Segment Start: TEXT SEGMENT
Where Michigan stacks up, Feelingsball, and final season thoughts

[JD Scott]

Predicting any college hockey season is a difficult task. I've certainly had my trials and errors since starting to cover Michigan Hockey three years ago. Add in COVID and then the fact that the Michigan program's top players have mostly all never played an NCAA game and... yeah it's not easy. Still, I will give my attempted prediction for how I see the conference stacking up this season, if only to give the readers some fresh content for #OldTakesExposed in the spring:

1. Michigan

2. Minnesota

3. ND

4. OSU

5. PSU

6. Wisconsin

7. MSU

The bottom two seem locked in to those spots until either program can prove they are capable of something better. The middle three feel decently interchangeble, and then I think it's a Michigan-Minnesota battle at the top. Again, projecting Michigan to win the conference makes me slightly squeamish simply because of how many new pieces there are, but they have so much more talent than every other team in the league that it's hard not to see them towards the top.

What gives me cause for concern is that the only other team in the conference that can hold a candle to Michigan's talent level is the team I ranked 6th. Indeed when David asked me on the HockeyCast the other day what made me most nervous about the season, I said "watching Wisconsin and BU play the last few years". The college hockey programs that collect elite pro talent like trading cards haven't exactly turned that talent into glory very often and instead it has tended to lead to disorganized, sloppy play. That's my biggest concern, but I also trust Mel Pearson, who has proven himself to be an excellent college hockey coach in his decade as the head-man across two schools.
Segment End: TEXT SEGMENT
YOUR TASKS
1 – In the Michigan hockey preview, why does projecting Michigan to win the conference make the writer slightly squeamish, and what leads the writer to rank the team first anyway?
2 – Carry on the Michigan hockey preview, starting after its final sentence about trusting Mel Pearson.
Segment Start: EXTRACTED RECORDS
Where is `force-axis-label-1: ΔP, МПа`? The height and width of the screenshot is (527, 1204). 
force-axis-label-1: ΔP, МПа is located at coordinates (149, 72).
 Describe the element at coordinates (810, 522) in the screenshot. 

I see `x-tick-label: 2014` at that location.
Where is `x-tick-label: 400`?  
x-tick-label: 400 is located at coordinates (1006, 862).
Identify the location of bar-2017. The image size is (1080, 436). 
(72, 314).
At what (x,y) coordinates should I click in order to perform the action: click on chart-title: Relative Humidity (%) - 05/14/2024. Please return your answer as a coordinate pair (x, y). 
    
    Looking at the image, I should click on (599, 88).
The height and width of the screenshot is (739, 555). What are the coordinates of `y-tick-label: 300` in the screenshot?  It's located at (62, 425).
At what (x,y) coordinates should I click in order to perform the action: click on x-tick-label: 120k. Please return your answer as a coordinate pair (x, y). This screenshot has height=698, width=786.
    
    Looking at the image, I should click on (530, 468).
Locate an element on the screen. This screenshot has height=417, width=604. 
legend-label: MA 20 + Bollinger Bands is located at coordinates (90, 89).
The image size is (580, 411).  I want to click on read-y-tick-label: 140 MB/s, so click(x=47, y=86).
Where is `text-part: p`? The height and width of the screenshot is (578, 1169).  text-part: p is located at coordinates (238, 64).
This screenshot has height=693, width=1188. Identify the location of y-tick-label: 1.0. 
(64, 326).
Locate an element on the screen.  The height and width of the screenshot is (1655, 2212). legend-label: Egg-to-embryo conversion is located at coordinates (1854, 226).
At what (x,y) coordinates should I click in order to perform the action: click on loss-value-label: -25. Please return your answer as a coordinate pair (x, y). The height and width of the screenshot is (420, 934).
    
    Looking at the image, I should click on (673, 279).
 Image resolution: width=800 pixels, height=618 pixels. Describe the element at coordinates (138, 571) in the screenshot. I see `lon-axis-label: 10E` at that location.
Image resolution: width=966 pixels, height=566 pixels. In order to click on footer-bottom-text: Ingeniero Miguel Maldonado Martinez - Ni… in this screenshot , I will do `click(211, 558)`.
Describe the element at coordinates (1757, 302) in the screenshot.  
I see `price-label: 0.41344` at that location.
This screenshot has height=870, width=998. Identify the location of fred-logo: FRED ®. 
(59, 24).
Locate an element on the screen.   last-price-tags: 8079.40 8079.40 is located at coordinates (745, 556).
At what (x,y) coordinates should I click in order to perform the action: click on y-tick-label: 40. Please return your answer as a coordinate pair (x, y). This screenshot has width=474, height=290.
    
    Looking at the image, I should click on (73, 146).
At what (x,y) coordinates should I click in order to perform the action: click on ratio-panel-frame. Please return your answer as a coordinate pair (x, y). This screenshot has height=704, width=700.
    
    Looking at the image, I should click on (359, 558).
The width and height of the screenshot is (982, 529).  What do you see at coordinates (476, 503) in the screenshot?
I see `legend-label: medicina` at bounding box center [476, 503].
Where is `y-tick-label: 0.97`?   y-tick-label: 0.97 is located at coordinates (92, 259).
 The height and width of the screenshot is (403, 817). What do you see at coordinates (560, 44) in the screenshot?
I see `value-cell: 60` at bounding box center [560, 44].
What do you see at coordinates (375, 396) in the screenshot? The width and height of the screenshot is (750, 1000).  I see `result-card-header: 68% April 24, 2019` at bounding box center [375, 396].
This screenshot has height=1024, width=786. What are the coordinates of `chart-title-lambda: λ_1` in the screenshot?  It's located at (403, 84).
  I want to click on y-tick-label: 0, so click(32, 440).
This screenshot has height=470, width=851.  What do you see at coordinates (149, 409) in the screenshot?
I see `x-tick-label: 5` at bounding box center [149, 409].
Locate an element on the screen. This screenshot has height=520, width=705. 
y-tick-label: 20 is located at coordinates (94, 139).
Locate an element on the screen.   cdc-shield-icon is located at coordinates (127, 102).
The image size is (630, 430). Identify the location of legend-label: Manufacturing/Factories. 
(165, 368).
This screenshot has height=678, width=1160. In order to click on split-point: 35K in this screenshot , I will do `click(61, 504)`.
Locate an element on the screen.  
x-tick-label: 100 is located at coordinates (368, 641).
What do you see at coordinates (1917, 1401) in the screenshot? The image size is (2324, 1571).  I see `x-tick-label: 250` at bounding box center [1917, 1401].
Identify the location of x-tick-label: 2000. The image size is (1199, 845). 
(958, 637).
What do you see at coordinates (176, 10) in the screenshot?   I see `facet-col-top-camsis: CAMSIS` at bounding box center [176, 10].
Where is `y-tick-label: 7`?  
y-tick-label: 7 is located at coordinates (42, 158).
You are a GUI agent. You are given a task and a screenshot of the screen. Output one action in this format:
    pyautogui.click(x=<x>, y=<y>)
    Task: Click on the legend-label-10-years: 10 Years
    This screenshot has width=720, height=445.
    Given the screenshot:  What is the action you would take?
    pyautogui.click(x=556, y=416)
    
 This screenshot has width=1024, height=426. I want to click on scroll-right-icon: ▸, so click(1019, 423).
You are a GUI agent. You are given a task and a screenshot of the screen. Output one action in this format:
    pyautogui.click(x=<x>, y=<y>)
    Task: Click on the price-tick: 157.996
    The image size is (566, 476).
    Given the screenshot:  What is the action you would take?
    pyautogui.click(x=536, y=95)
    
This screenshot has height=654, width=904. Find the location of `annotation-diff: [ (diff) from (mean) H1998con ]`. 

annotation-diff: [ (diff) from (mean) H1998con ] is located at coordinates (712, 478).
Segment End: EXTRACTED RECORDS
RESPONSES FOR EACH TASK
1 – The projection makes the writer uneasy because Michigan has so many new pieces. The writer still ranks the team first because it has far more talent than every other team in the league, which makes it hard not to see Michigan near the top.

2 –
The reason for optimism for Michigan is large. They return the vast majority of what made Michigan good last year (a great defense fueled by a star goalie and fundamentally sound blue liners) and then brought in a colossal amount of talent to fix Michigan's weakness from a year ago (lack of skilled offensive players to make plays and finish chances). If the defense holds firm and Strauss Mann is great again, both reasonable expectations, all you need is just a couple of Johnson, Beniers, Bordeleau, and Brisson to hit their projections and this team could be balanced, deep, and extremely dangerous. Regardless of how the season pans out, I am just thankful to see hockey again at Yost and especially to see this group on the ice. Michigan fans have been hearing about the coming reinforcements from the recruiting trail for years and tomorrow it will finally be here. The cavalry arrives this weekend.

Comments

lhglrkwg

November 13th, 2020 at 2:37 PM ^

I'm not surprised ASU is recruiting well. You can't say this in any college hockey forum without drawing outrage from small school fans, but ASU has a clear recruiting advantage over most college hockey programs due to weather, large school, girls, etc. If you're getting recruited by ASU vs. schools like Minnesota State, Northern, New Hampshire, etc. I think it's a fairly easy choice. Lots of D1 schools are uninspiring northern schools. Hopefully their budget doesn't break and they can stick around D1

Blue In NC

November 13th, 2020 at 3:50 PM ^

This will be an interesting season.  It feels like the classic trap and Michigan is almost certain to disappoint, at least from strictly W/L, if only because there are such high expectations.  But I can't shake those high expectations that this team could be near-elite by the end of the year.  Either way, it should be incredibly entertaining.  Really looking forward to watching this year.